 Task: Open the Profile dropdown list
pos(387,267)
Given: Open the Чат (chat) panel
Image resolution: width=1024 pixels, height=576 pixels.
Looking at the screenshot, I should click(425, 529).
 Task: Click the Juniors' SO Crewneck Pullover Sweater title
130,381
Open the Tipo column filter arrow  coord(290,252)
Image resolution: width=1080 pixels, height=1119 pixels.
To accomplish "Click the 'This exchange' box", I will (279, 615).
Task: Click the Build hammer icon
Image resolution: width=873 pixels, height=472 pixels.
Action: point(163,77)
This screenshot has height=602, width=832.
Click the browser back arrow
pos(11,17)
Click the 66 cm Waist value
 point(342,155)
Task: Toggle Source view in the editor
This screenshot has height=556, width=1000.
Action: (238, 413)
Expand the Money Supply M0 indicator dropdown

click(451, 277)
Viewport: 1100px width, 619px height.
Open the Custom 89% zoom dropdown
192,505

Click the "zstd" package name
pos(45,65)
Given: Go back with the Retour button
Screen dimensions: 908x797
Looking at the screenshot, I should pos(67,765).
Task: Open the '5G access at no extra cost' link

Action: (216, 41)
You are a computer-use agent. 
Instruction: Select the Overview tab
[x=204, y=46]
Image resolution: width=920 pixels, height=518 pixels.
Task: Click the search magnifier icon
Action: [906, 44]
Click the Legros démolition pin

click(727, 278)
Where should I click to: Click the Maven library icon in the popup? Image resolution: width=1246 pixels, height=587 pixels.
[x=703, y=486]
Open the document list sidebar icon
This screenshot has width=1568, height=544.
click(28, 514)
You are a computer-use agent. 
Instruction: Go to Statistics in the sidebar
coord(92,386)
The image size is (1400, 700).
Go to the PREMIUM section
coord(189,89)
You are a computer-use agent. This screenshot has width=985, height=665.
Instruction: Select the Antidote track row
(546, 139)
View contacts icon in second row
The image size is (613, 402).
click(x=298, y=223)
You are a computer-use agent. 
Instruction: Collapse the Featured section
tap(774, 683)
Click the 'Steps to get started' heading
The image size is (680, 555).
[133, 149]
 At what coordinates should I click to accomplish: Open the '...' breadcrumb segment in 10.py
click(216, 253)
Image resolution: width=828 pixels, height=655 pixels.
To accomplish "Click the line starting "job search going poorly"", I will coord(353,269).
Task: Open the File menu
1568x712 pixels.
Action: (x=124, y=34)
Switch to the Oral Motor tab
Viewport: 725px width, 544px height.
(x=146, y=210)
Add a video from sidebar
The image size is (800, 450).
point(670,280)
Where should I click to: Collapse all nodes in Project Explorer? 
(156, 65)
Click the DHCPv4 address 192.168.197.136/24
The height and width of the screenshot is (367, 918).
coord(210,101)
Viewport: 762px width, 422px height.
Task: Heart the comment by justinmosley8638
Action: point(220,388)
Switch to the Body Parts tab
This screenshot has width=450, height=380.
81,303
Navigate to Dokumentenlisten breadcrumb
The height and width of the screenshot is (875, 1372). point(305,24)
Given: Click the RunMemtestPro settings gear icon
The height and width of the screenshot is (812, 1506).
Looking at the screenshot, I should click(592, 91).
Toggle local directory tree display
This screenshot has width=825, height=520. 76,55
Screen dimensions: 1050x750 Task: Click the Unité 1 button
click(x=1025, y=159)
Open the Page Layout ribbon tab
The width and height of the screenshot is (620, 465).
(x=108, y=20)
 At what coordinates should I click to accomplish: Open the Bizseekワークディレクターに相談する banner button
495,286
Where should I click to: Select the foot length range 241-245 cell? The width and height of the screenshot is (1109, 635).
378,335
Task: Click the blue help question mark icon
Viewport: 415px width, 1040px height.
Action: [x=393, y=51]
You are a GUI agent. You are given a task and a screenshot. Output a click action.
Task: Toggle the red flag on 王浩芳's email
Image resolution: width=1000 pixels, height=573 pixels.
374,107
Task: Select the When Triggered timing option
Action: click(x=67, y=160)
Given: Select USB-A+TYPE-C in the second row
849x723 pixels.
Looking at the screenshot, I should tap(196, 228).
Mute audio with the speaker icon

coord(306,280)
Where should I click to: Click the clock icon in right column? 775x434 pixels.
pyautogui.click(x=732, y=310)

__WHAT YOU SHOULD DO__
What is needed is a word-for-word restatement of every line from the one with "Image resolution: width=1000" to the end of the entries above.

__PROBLEM SOLUTION__
Image resolution: width=1000 pixels, height=573 pixels.
374,107
Task: Select the When Triggered timing option
Action: click(x=67, y=160)
Given: Select USB-A+TYPE-C in the second row
849x723 pixels.
Looking at the screenshot, I should tap(196, 228).
Mute audio with the speaker icon

coord(306,280)
Where should I click to: Click the clock icon in right column? 775x434 pixels.
pyautogui.click(x=732, y=310)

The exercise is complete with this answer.